This is Dave. He's one of Madison's homeless and I had the opportunity to chat with him during the Madison Senior Scenester potluck. As I sat on one of the stairs having a smoke, he approached me and said for the first of many times, "I don't mean ya no harm." He was very friendly and very open about being homeless and an alcoholic as well. Dave didn't come across as one of David Blaska's vagrants. Instead he was kind, although troubled. What he wanted more than one of my smokes or another beer after he finished his silo of malt liquor was to simply talk to someone "normal", as he described me.
"You don't know me very well," I replied.
Regardless, he told me his story.
Dave was born in New Mexico and his parents gave him up when he was very young. A foster home ended up being the next stop for the child. His new home was that of a Mexican-American family. Spanish flowed effortlessly from his lips and I thought it a shame that he was struggling so when he had a very marketable ability. He recalled with a smile and a laugh his stepgrandmother disallowing any English to be spoken to her and demanded Spanish being the lingua franca of the house.
Fast forward to the early 90s. Dave was a strapping young man and he told me that he served in the first Gulf War. With a resigned tone he said, "Yeah, I killed some people."
"I was stabbed several times," he continued almost offhandedly. Pulling up his sweater revealed a very large scar starting at his navel and going down.
"Give me your hand," he continued looking down at my paws. I offered my left hand which he took and put to his head, a couple inches above his left temple. There was a deep depression in his skull which I was told came from a bullet ricocheting. Dave was very lucky. Had it careered at just a slightly different angle, he might very well have come home in a body bag. Instead he is one of many homeless veterans.
Pulling out a silo of malt liquor, Dave admitted quite openly that he was an alcoholic and quickly followed this up with yet another trademark, "I don't mean ya no harm." Why did he drink so much?
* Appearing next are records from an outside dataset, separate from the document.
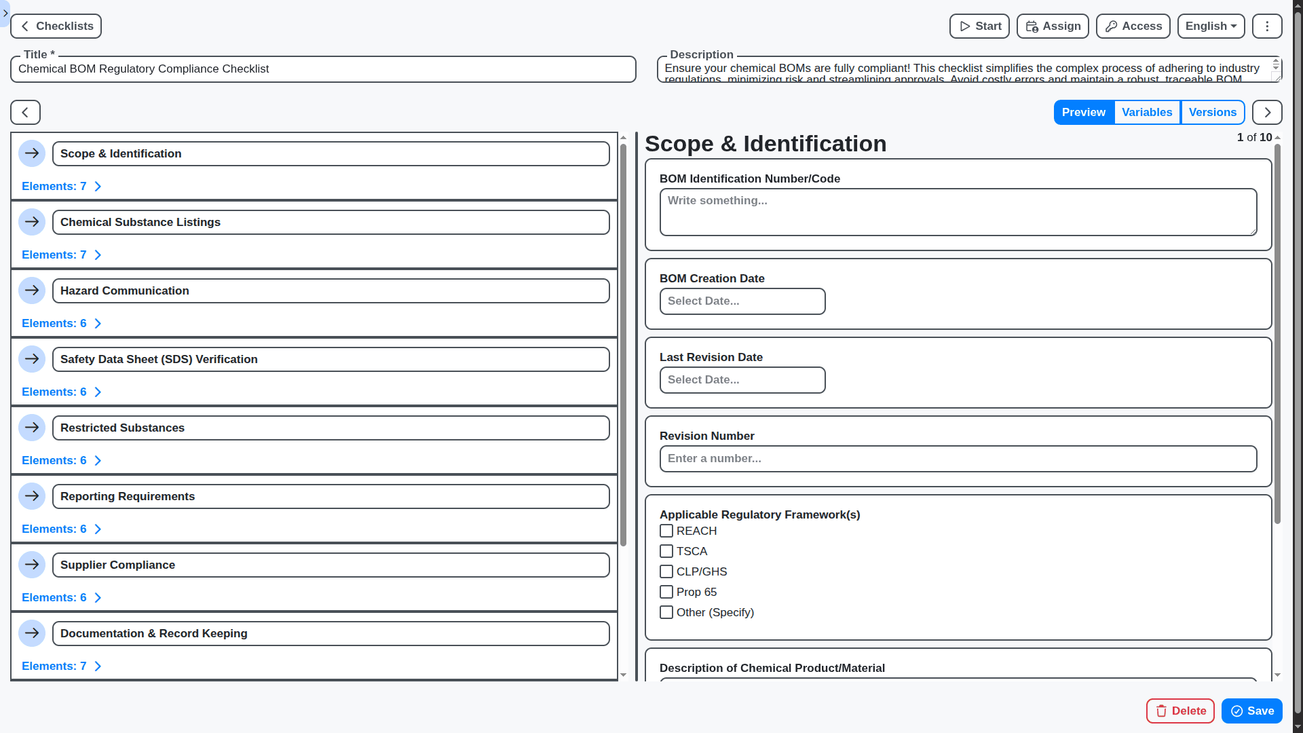Enable the TSCA regulatory framework option
This screenshot has width=1303, height=733.
666,551
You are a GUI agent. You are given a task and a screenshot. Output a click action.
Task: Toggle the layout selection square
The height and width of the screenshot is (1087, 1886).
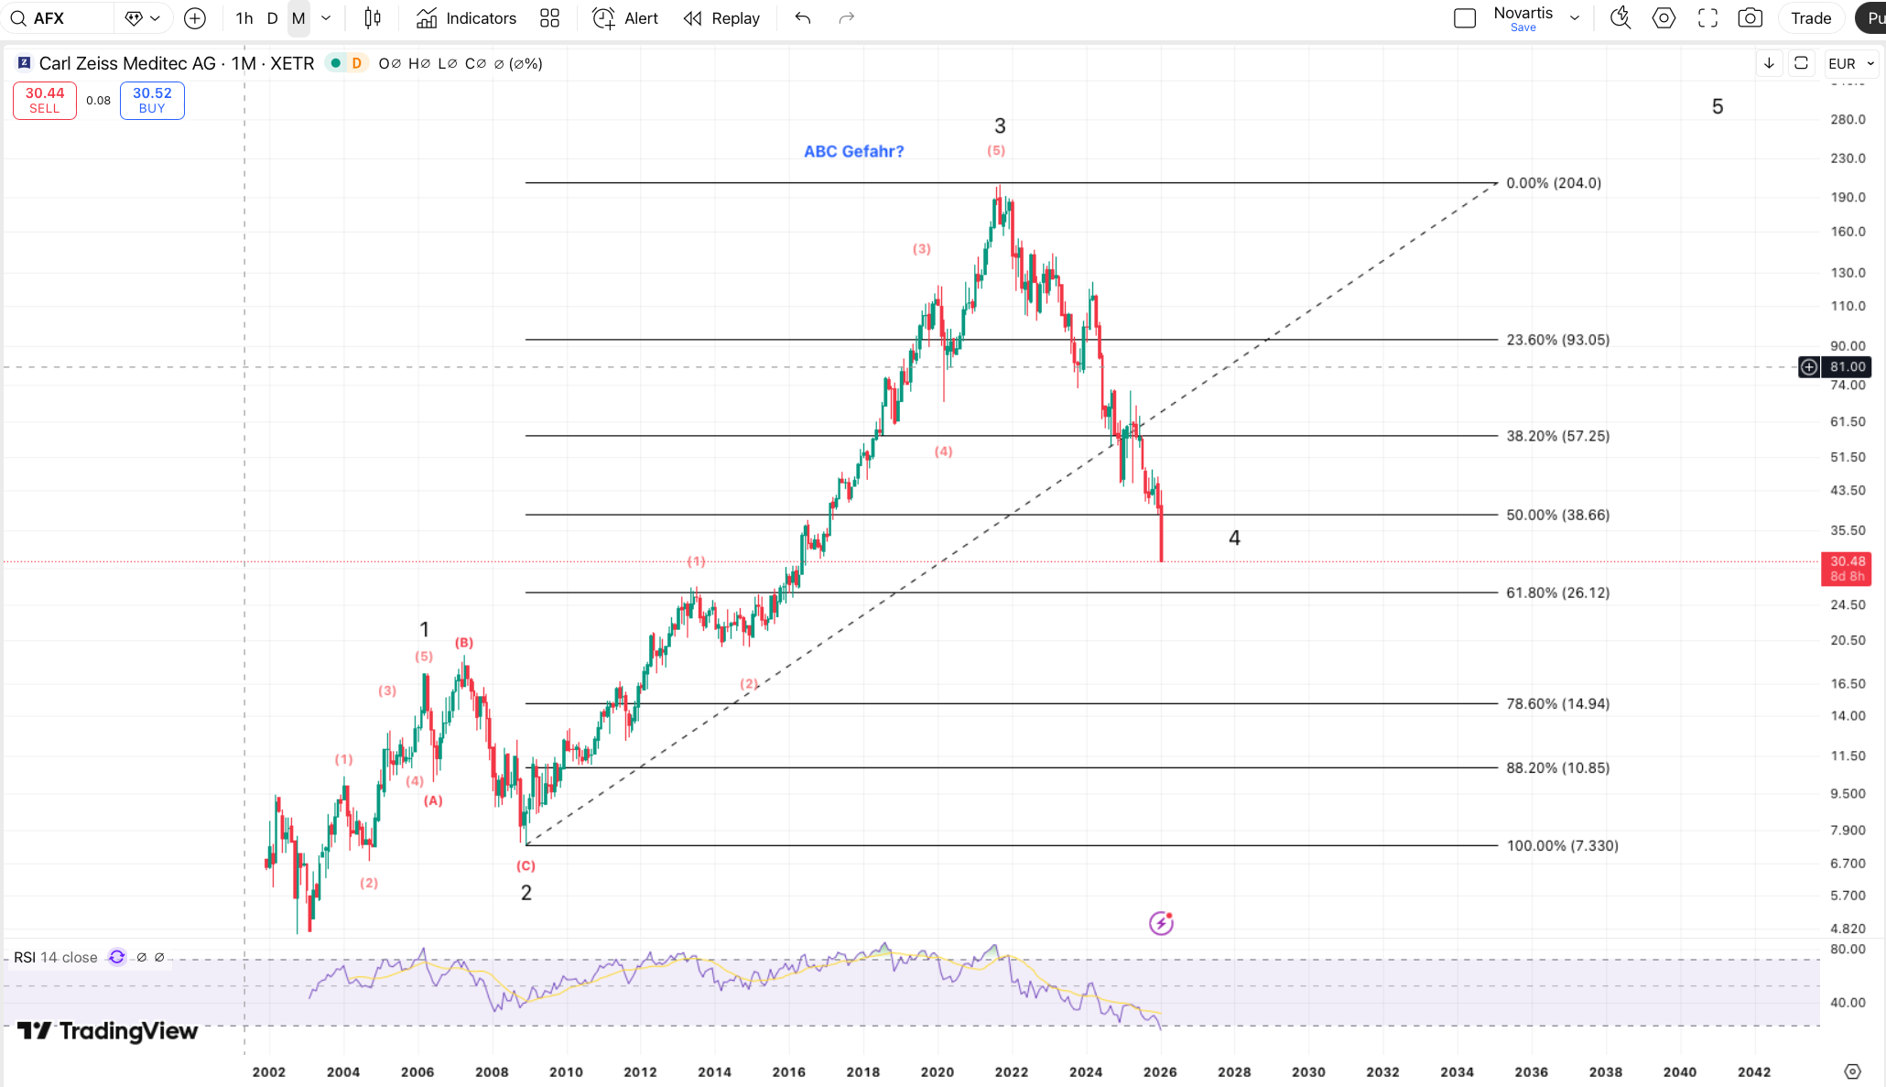tap(1465, 18)
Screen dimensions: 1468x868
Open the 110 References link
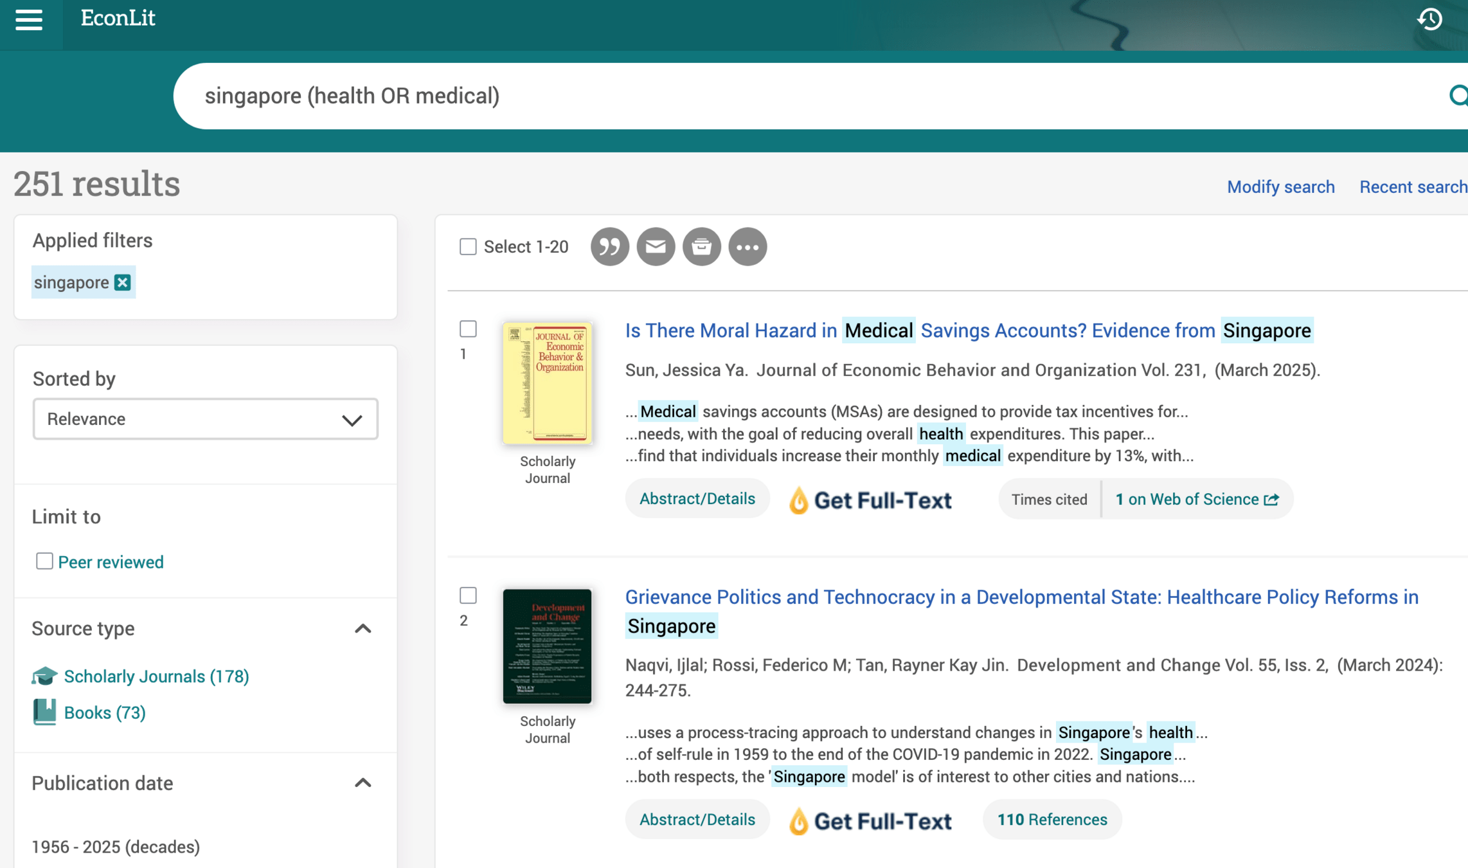click(1052, 820)
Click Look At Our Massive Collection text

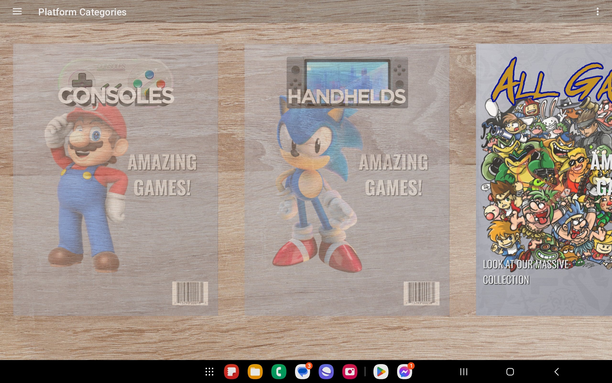(x=526, y=272)
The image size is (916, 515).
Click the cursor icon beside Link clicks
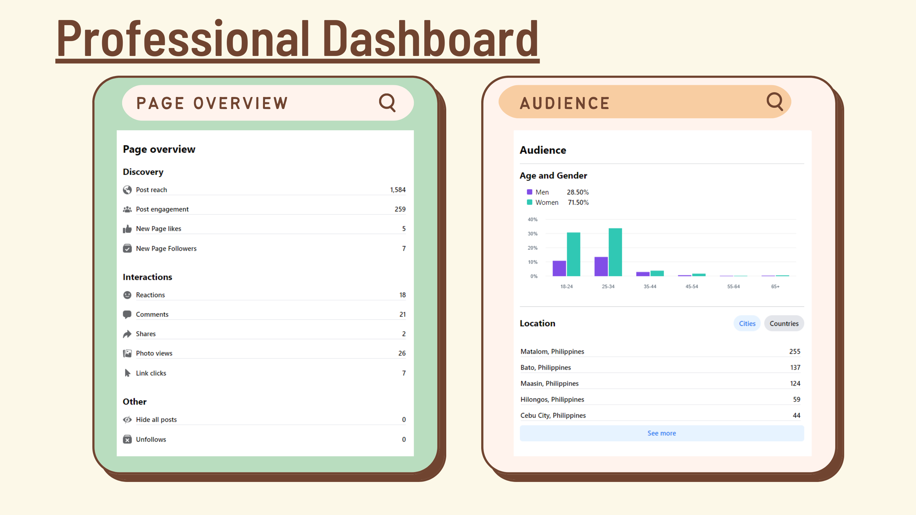click(127, 373)
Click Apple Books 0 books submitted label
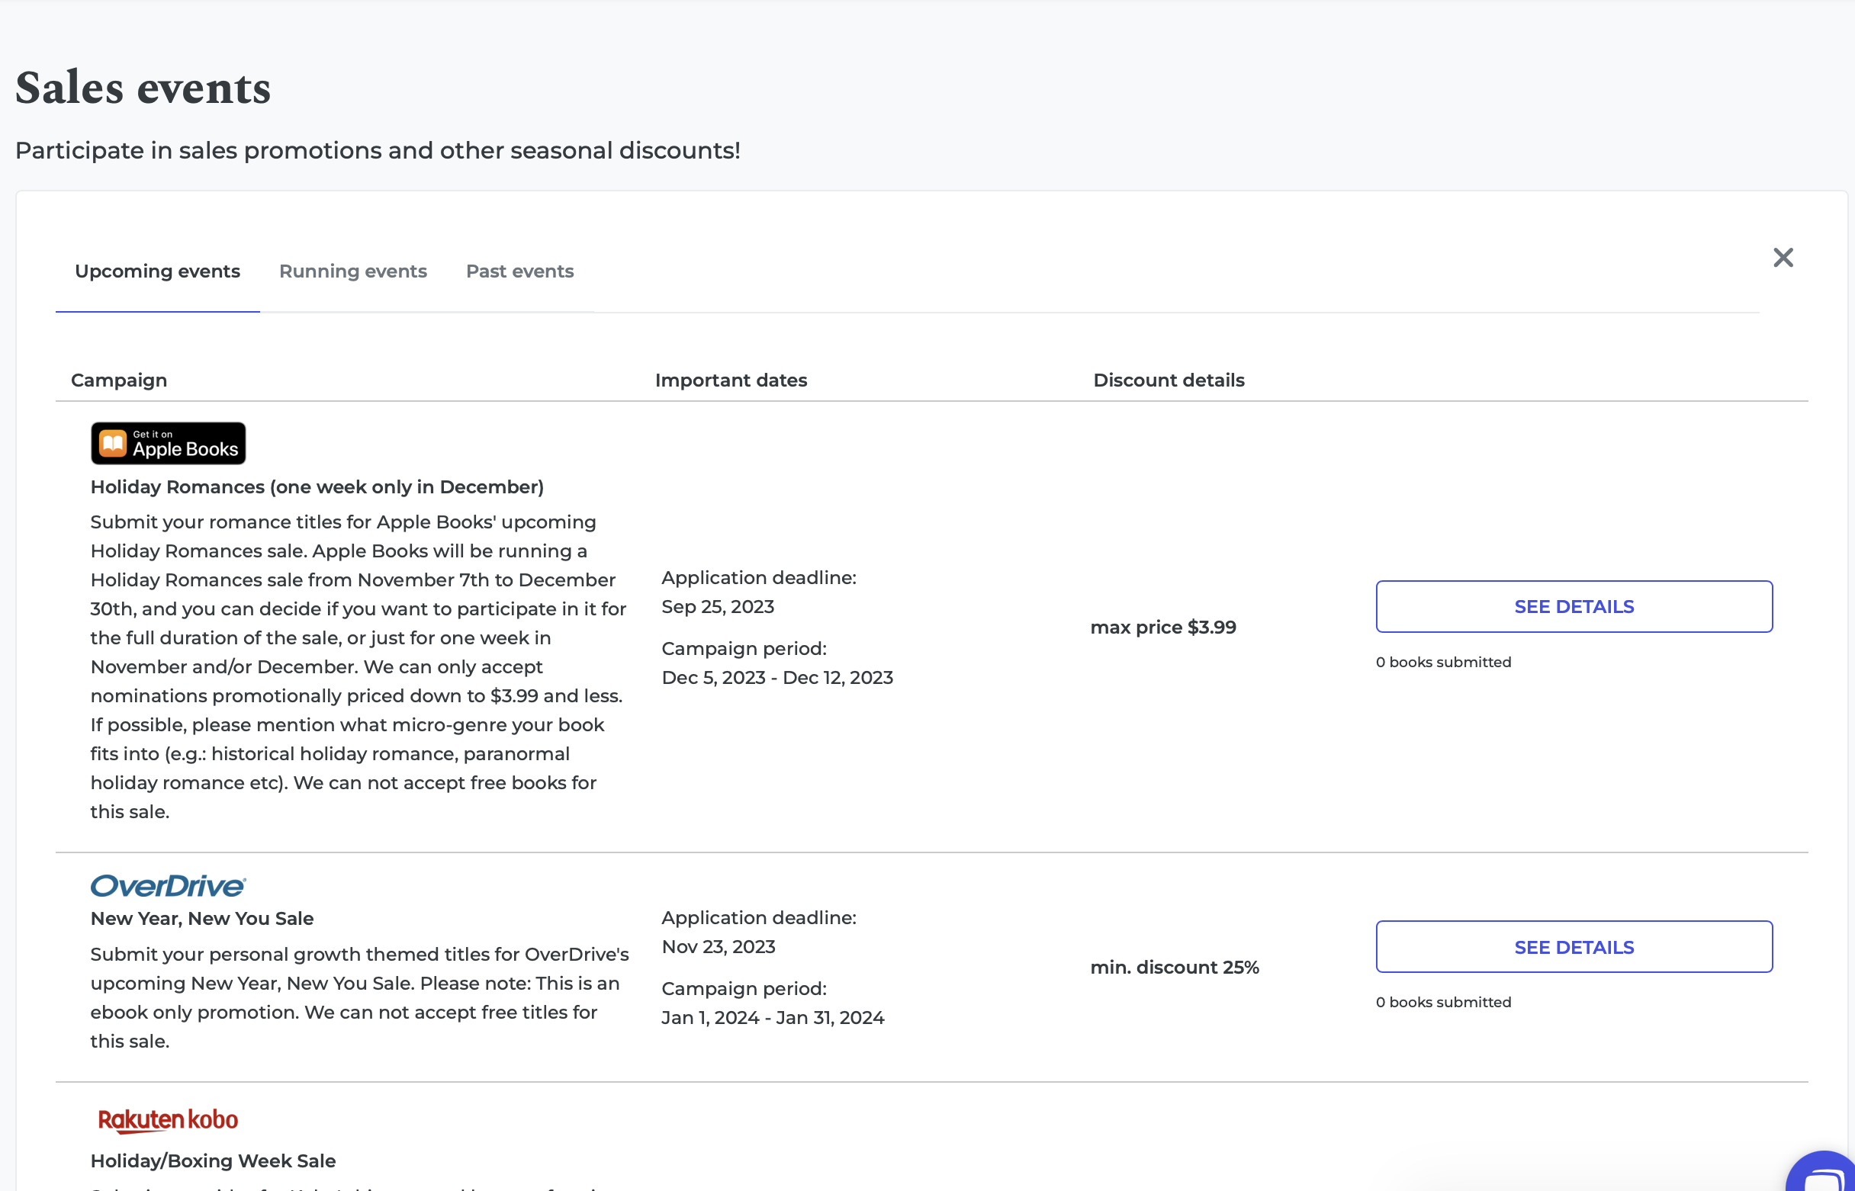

"If I don't drink, I can't sleep good. I have nightmares." Dave's sober mind takes nocturnal excursions into memories he'd probably rather forget. His face lost its cheerfulness as he explained how being drunk is the only way to stave off the visions of the war, of the killing. I couldn't help but think of the thousands of soldiers who have returned and will return from our current conflicts and suffer the same.
"I don't understand how people can be like that," he told me earnestly. Dave had spent some time as a carnie until he slapped his boss and that was the end of that. Upon finding out that Dave's girlfriend was black, the guy started making racist remarks. While I cannot recall the exact phrase which really set my interlocutor off, it was something to the effect of "What it's like to fuck a monkey?" I can't say I blamed Dave for his reaction. "I had to stand up for my old lady," he pleaded.
By far the saddest part of our conversation was when he told me that his wife, Karen, had died six years ago. "I still miss her," was a constant refrain. Dave went on at length about how Karen had made him a better person – she'd tamed the soldier in him. A cloud of despair settled over him and I was transported back several years when I was trying to console my father after my stepmother had died. The sullen face, the slumping back – you look different when in the depths of despondency.
To Dave's credit, he didn't fall too far and instead returned to talking about what a wonderful person and companion Karen had been. There was sidewalk chalk there for the kids and he took a stick of it and drew a picture which he had drawn for her. Just as he finished Little William B. wandered over with a bone in his mouth. Dave greeted him with a smile and proceeded to draw a picture for him.
Dave told me that he'd recently been given a bicycle which made his treks out to the temp agency much quicker. I offered him my unused bike lock and gave him my cell number. I spoke to him on Monday but we were unable to rendezvous so I could hand it over to him. And then on Tuesday, along with my car and my alarm clock, my cell phone died. So now I must have it repaired so I can get the bike lock to Dave and relieve him of having to sleep on it.
For my part, I eventually returned to the festivities. Dave left a short while later but I'm not sure where he went. If you see him, let him know that I haven't forgotten about him nor that bike lock.